• _Records supplied_
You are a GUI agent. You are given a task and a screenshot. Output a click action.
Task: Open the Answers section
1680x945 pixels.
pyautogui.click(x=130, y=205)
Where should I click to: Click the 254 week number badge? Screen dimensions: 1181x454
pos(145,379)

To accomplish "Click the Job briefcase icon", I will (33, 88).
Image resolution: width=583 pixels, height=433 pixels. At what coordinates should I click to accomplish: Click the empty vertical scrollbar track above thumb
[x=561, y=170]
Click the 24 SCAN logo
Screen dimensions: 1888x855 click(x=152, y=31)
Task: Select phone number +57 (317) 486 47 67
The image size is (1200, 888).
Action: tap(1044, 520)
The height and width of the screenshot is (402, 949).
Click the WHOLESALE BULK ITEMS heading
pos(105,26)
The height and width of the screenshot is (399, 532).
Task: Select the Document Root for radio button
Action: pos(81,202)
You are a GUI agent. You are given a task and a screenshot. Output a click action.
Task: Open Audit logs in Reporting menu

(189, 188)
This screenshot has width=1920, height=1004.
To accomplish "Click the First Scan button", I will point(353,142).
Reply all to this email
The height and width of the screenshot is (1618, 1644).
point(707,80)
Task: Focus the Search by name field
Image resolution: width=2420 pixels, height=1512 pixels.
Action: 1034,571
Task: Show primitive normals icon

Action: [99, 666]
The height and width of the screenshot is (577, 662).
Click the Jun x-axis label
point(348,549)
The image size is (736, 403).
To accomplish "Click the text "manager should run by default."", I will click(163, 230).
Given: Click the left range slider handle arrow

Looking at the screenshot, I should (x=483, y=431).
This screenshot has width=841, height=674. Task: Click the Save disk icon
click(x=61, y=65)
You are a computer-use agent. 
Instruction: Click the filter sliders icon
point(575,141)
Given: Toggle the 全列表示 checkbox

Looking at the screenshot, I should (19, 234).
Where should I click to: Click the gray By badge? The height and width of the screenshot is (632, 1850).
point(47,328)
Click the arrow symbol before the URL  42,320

• _Your goal_
Up to and including the last line of the data, copy each line exactly, starting with the line that contains "Given: Toggle the 全列表示 checkbox".

• _Exercise output_
Given: Toggle the 全列表示 checkbox

Looking at the screenshot, I should (19, 234).
Where should I click to: Click the gray By badge? The height and width of the screenshot is (632, 1850).
point(47,328)
Click the arrow symbol before the URL  42,320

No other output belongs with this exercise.